## TO BE DONE
Rewrite the entries from the line containing "Where should I click to: Mark" down through the end of the entries, requests included, and scale every coordinate in the answers by 2.45, rounding to whole numbers with halves rounded up. Leave the numbers in the requests unchanged, reproduce only these lines, and omit the pictures.
☆ ☆ ☆ ☆ ☆
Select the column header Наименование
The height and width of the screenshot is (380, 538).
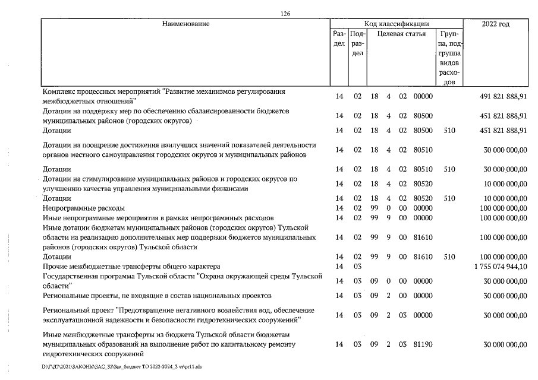pos(184,24)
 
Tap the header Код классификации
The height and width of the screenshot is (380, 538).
pos(396,24)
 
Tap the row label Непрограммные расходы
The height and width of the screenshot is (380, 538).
pos(84,208)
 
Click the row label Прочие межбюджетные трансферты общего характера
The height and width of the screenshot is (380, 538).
pos(131,267)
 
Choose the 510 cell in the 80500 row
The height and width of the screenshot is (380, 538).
pos(449,130)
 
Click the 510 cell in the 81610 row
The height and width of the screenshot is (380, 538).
pos(449,257)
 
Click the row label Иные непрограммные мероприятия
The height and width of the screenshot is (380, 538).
pos(158,218)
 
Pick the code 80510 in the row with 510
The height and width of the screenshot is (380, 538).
pos(423,169)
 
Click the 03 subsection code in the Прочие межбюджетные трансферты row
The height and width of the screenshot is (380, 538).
pos(357,267)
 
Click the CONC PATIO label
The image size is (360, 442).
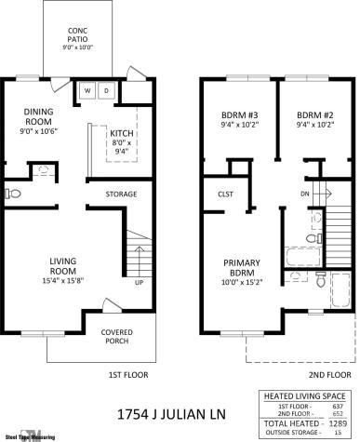pyautogui.click(x=78, y=38)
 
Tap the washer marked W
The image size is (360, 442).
pyautogui.click(x=87, y=90)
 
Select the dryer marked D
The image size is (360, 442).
pyautogui.click(x=105, y=90)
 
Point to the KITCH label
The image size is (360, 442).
pyautogui.click(x=121, y=135)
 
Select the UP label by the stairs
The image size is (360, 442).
pyautogui.click(x=140, y=282)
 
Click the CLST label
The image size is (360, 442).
pyautogui.click(x=224, y=194)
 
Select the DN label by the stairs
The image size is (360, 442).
pyautogui.click(x=305, y=194)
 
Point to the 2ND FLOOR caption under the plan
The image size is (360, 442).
pyautogui.click(x=329, y=375)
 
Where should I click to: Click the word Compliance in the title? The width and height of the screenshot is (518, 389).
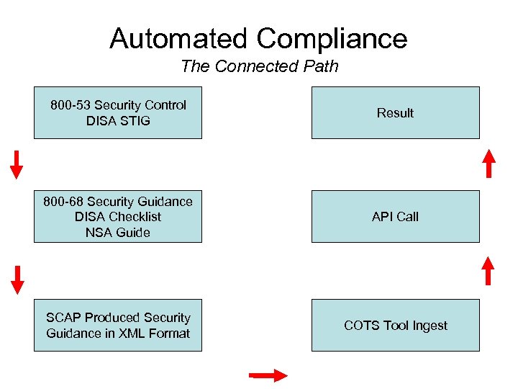tap(332, 38)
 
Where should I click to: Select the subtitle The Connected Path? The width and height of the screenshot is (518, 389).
tap(259, 67)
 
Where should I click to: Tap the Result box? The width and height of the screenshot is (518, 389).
tap(395, 113)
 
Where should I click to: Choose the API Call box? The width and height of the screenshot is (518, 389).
tap(395, 216)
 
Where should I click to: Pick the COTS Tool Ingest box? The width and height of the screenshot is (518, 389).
tap(395, 326)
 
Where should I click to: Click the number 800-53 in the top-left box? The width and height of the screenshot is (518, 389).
tap(71, 105)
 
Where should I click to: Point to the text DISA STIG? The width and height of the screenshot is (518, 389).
tap(118, 121)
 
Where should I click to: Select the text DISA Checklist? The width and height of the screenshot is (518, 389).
tap(118, 217)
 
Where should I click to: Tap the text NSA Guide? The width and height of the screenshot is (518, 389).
tap(118, 233)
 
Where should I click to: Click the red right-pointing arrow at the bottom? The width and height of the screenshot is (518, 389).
tap(268, 375)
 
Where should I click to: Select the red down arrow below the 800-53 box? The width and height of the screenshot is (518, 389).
tap(17, 164)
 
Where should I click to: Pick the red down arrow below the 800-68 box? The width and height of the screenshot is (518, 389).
tap(18, 280)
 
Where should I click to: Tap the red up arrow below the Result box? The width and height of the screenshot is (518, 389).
tap(489, 163)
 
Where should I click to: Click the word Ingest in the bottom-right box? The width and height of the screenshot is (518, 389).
tap(429, 326)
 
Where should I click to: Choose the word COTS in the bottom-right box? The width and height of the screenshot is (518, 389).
tap(360, 326)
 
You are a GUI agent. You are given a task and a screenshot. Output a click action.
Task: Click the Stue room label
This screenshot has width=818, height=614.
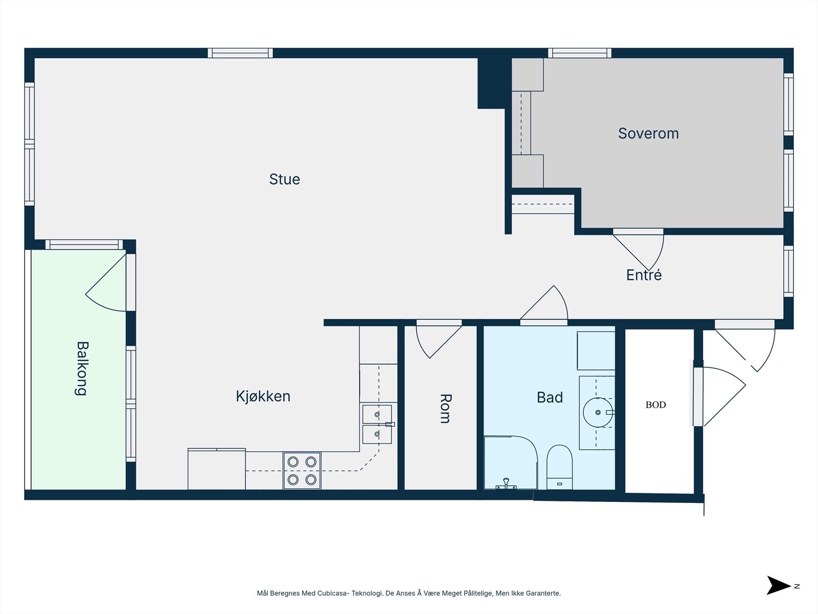(x=284, y=179)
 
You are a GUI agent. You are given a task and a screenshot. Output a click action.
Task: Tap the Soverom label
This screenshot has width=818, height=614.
(x=648, y=134)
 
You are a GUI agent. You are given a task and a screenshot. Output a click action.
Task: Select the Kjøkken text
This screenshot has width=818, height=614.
(x=263, y=396)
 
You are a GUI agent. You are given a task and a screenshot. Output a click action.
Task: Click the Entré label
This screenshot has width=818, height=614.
(x=644, y=275)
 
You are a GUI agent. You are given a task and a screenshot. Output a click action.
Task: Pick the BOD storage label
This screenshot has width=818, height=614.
(x=655, y=405)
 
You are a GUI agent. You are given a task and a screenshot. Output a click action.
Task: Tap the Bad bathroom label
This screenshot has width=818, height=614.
(x=550, y=398)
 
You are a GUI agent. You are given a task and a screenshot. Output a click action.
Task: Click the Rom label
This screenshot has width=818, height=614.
(x=446, y=409)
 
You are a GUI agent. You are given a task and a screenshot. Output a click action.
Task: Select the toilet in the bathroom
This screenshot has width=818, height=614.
(x=559, y=467)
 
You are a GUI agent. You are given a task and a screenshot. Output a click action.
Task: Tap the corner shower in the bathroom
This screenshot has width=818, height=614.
(x=511, y=462)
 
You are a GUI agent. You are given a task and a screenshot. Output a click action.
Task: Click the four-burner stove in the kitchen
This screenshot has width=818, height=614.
(x=302, y=470)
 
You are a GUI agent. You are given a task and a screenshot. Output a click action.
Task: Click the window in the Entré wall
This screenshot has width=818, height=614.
(x=788, y=271)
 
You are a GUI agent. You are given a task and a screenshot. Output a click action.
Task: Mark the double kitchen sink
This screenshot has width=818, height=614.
(x=377, y=424)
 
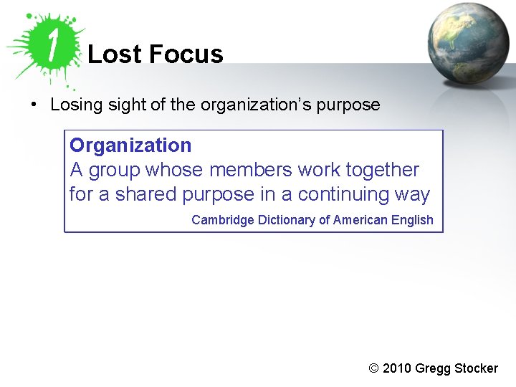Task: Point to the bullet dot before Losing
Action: [x=34, y=105]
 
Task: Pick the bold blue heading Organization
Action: [x=130, y=145]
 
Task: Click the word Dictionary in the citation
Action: [x=286, y=220]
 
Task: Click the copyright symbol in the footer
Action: [x=373, y=368]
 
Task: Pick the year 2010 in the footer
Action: [x=398, y=368]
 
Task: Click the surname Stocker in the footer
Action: [x=476, y=368]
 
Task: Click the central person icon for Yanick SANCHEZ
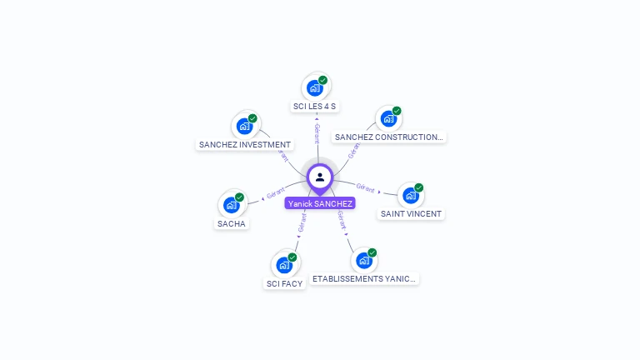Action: pos(320,177)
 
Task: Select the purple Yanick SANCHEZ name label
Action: pos(320,203)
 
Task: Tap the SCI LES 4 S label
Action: pos(315,107)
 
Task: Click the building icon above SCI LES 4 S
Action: pos(314,87)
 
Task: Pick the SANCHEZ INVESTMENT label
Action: pos(245,145)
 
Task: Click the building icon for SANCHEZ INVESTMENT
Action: pos(244,125)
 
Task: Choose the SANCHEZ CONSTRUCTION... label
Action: pos(388,138)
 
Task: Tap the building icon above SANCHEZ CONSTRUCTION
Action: pos(388,118)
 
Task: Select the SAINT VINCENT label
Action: pos(411,214)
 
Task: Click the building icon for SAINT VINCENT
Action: pos(410,195)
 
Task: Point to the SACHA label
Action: pos(232,224)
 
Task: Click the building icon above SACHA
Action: pos(231,204)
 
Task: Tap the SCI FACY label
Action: pos(284,284)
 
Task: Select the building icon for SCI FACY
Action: pos(284,264)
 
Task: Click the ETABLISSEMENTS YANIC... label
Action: pos(364,279)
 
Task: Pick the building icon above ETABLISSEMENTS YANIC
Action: pos(363,260)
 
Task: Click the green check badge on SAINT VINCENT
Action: pos(418,188)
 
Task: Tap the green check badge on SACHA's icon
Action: pos(239,198)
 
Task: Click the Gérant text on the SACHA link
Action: pos(276,193)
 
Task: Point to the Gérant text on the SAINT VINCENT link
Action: pos(365,187)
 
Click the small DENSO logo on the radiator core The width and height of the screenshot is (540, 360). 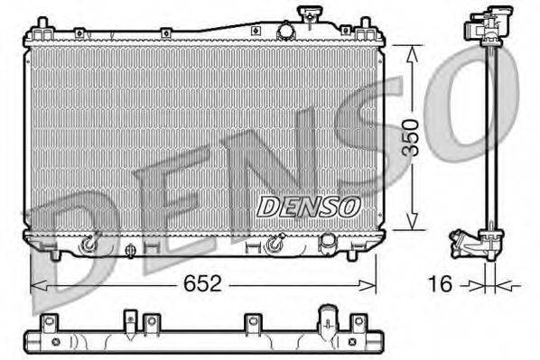[308, 207]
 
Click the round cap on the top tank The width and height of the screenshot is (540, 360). [286, 31]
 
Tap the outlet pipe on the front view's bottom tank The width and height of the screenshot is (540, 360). [329, 242]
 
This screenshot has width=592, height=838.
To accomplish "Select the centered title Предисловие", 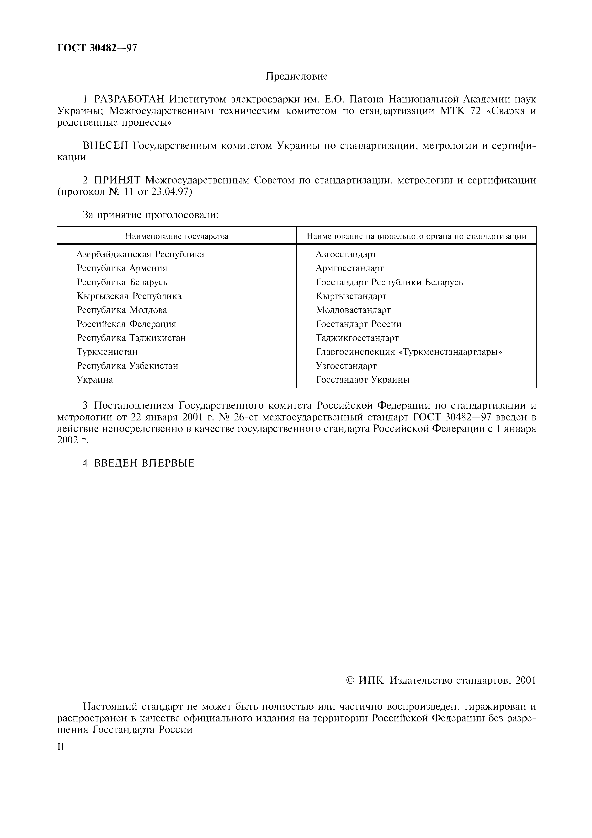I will [x=297, y=76].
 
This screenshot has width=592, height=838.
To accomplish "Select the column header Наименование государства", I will [x=177, y=236].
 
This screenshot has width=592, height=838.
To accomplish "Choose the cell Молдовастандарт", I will [x=353, y=310].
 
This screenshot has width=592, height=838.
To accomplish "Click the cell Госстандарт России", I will [x=358, y=324].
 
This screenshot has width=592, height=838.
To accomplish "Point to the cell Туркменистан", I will [x=107, y=352].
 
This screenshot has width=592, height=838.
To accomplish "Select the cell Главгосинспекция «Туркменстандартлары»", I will [x=409, y=352].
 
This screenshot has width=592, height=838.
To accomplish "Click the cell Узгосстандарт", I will [x=346, y=366].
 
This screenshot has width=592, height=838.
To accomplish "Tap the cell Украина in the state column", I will [x=95, y=380].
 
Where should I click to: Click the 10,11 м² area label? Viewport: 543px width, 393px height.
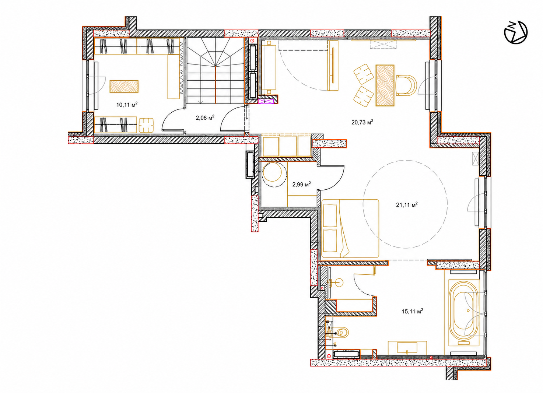point(127,105)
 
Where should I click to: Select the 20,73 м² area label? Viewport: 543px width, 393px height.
point(362,122)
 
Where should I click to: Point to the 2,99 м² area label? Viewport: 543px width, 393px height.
point(302,184)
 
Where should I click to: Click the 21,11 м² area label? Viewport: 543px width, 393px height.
point(407,205)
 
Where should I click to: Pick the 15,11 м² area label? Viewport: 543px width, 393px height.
point(412,311)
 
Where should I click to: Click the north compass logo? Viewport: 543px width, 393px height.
point(516,32)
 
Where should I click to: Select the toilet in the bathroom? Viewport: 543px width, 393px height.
point(342,332)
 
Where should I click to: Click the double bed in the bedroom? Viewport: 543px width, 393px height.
point(350,228)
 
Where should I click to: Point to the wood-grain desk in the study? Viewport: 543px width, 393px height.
point(385,85)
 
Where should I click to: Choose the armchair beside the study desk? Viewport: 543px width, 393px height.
point(406,85)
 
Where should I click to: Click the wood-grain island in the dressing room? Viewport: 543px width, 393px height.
point(124,86)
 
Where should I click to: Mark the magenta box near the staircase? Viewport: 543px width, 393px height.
point(266,101)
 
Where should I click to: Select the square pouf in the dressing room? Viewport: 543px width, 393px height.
point(146,125)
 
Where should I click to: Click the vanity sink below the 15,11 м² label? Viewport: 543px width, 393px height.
point(407,348)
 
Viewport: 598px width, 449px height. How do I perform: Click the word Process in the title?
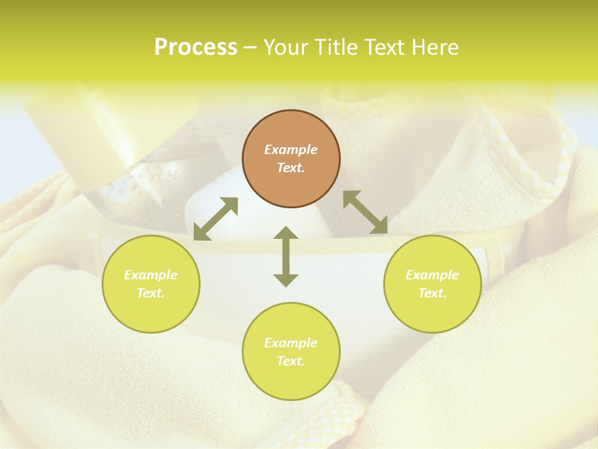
☆ ☆ ☆ ☆ ☆
## COMPLETED TASK
Where should I click to: Mark the magenta box near the staircase? Viewport: 543px width, 393px height.
point(652,247)
 
Where should I click to: Select the square pouf in the dressing room? Viewport: 543px width, 393px height.
point(358,306)
 
Where should I click to: Click the vanity sink below the 15,11 м² label? Viewport: 543px width, 393px height.
point(997,853)
 
Viewport: 598px width, 449px height. How do I perform: Click the word Process in the title?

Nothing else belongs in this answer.